For secondary education, the Ministry requested P760 million. According to NDP report 2023/2024, “The Programme aims to provide quality, efficient, equitable and relevant education to all, in line with the Education and Training Sector Strategic Plan (ETSSP). It will cover maintenance and expansion of both Junior and Senior Secondary Schools, teachers’ accommodation as well as electrification of primary schools country-wide.” The ongoing projects in secondary schools include the Maintenance of Senior Secondary Schools; Schools Power Upgrading; Maintenance of Burnt Facilities; Moeng College Pathways; Maintenance of Junior Secondary Schools; Secondary Schools Staff Housing and Secondary Schools Expansion, all budgeted for P680 million. And P80 million has been allocated for the construction of new Junior Secondary Schools and new Senior Secondary Schools.

Development of primary education

For the primary schools, the Ministry of Local Government and Rural Development has requested Services of (P1,721.27 million)???. The report says the Programme serves to address some of the Revised National Policy on Education objectives, which advocate for a classroom/ratio of 30 pupils to one teacher (30:1) in all public schools which are in line with the government's priority on Education and Human Capital Development. “Provision of new and additional facilities like new primary schools, facilities backlog eradication and recreational facilities will be made under this programme. The Programme will cover electrification of schools in villages which recently benefited from the national rural electrification project or by solar where BPC grid is inaccessible.” In addition to that, many other various projects are ongoing in the ministry. These include the purchase of tablets for Primary Schools; Primary School facilities Backlog Eradication (country-wide) and maintenance of primary Schools. The ongoing construction of new primary schools is done in the following areas: Kgwakgwe, Letoreng, Lentsweletau, Kopong, Gumare, Mahalapye, Ramokgonami, Borolong, Shashemooke, Goodhope, Moshupa, Tlokweng, Gantsi, Charleshill, Gaborone Block 10), Chadibe (Tswapong), Tsetsebjwe, Tonota and Molepolole. Mother tongue teaching will also be introduced in schools after Parliament approved its implementation.
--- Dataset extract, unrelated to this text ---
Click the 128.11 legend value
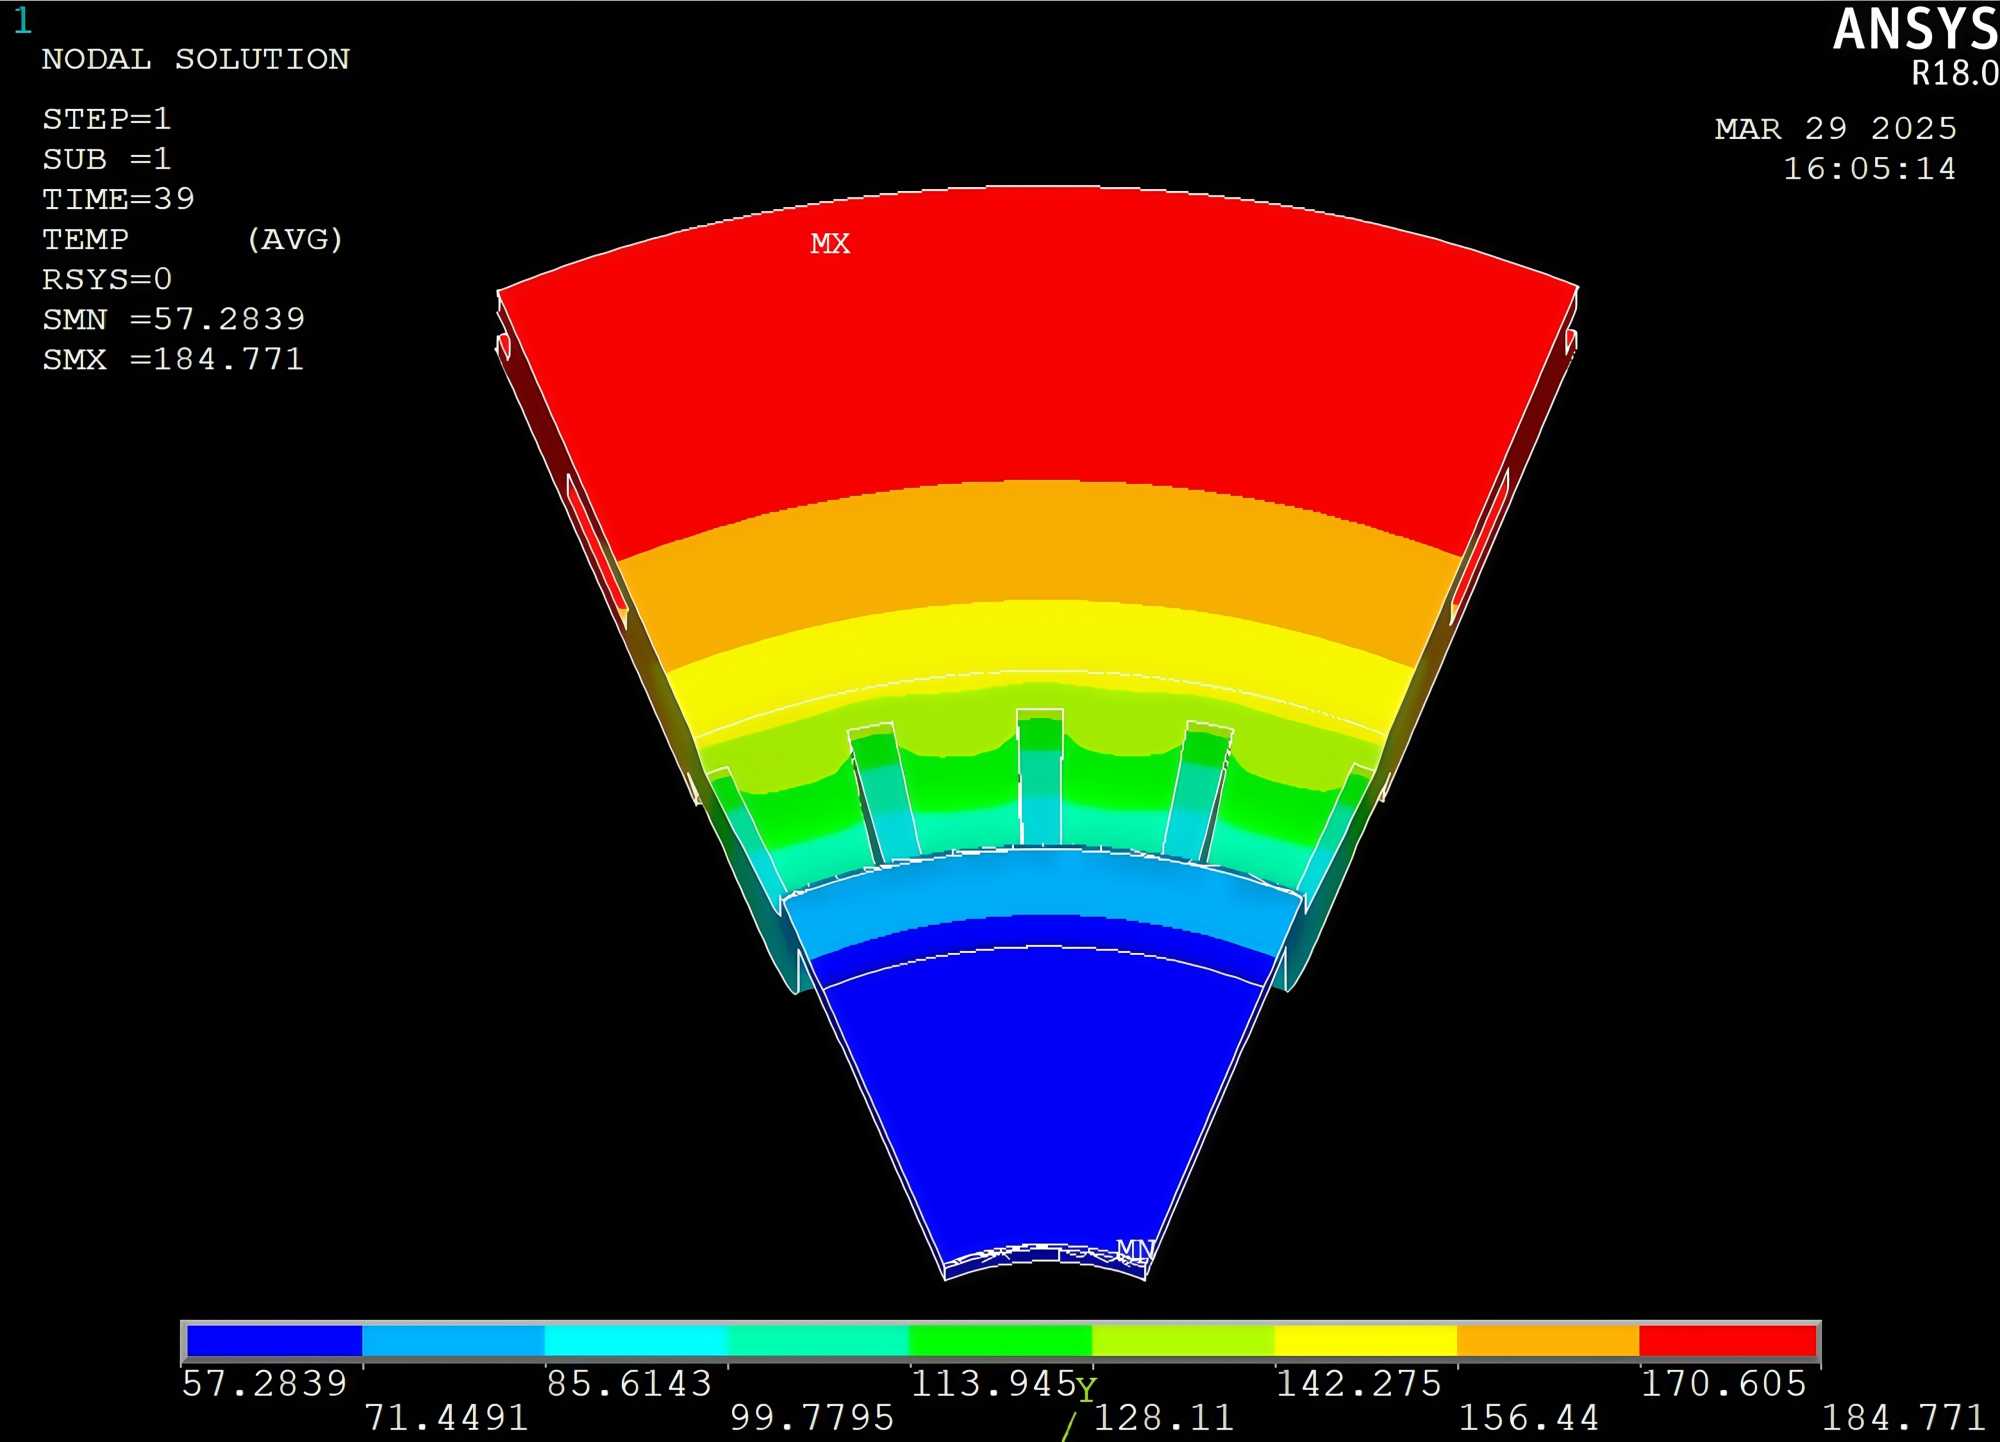This screenshot has height=1442, width=2000. click(1164, 1418)
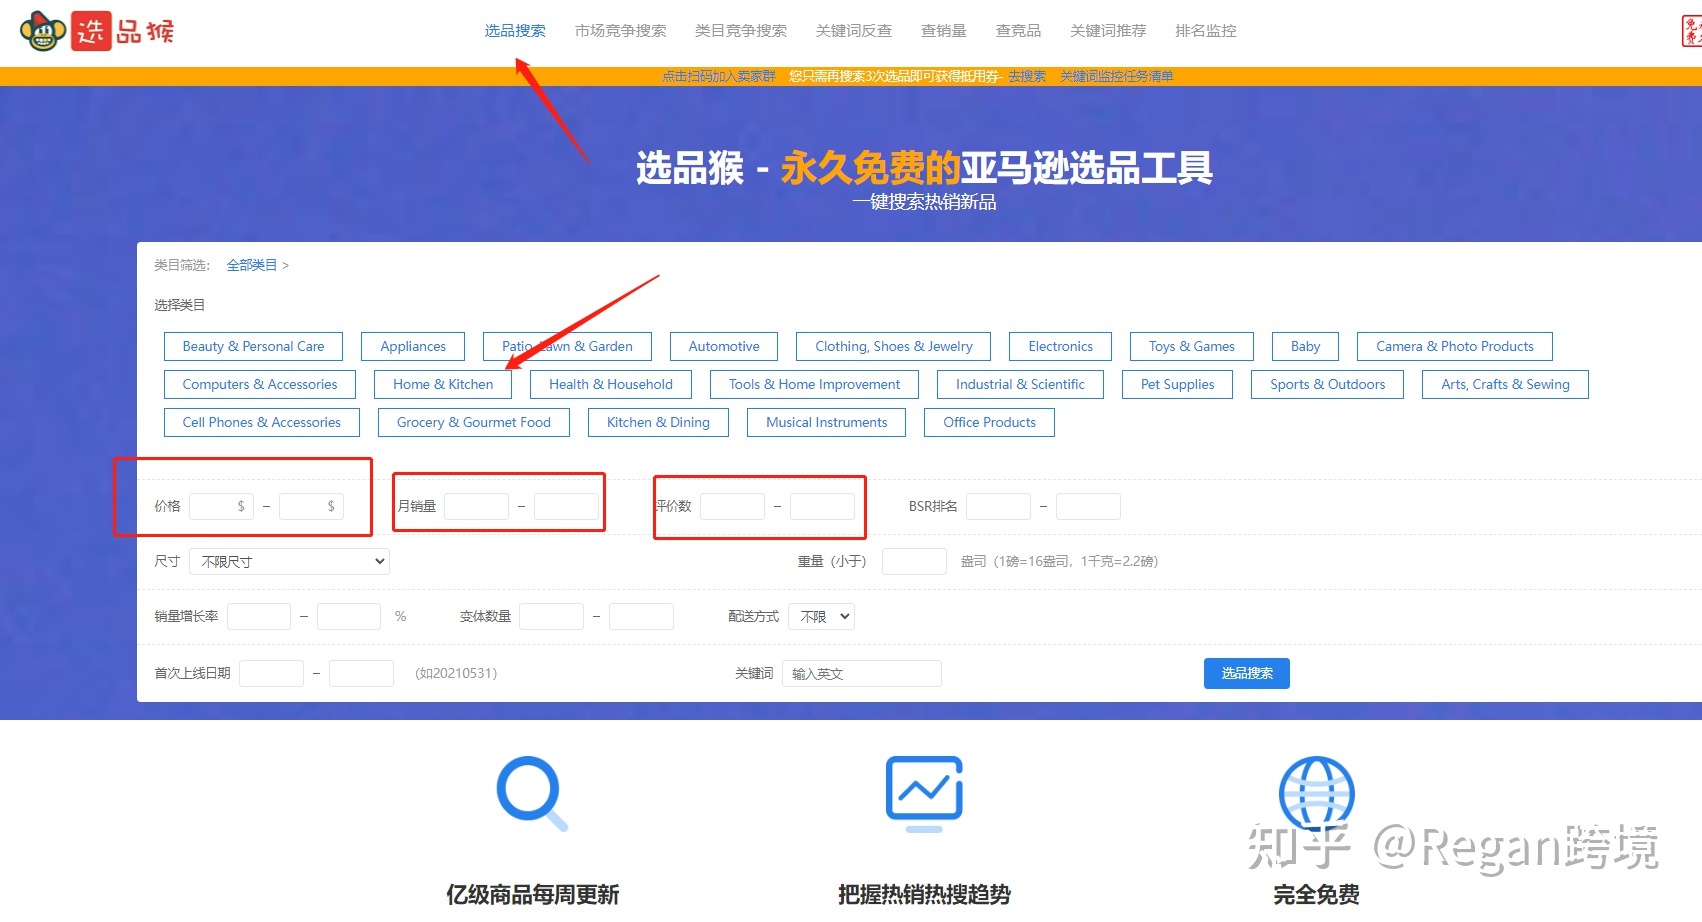1702x922 pixels.
Task: Open the 配送方式 dropdown showing 不限
Action: [x=821, y=616]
While Mmegi columnist, Tshwarelo Hosia said the ETSSP laid bare the challenges bedevilling the education sector in the country and more importantly created some sense of urgency to close gaps identified. The ETSSP was designed to restore a sense of accountability in schools among other things. “A properly run school should never doubt its ability and power to get the teaching and learning train back on the rails. Low accountability in schools means gone are the days when a school could proudly declare that ‘the buck stops here’. The initiative to get things right in the classroom has been lost to external forces. With accountability gone out of the window, all hopes are pinned on education oversight institutions to initiate reforms,” he stated.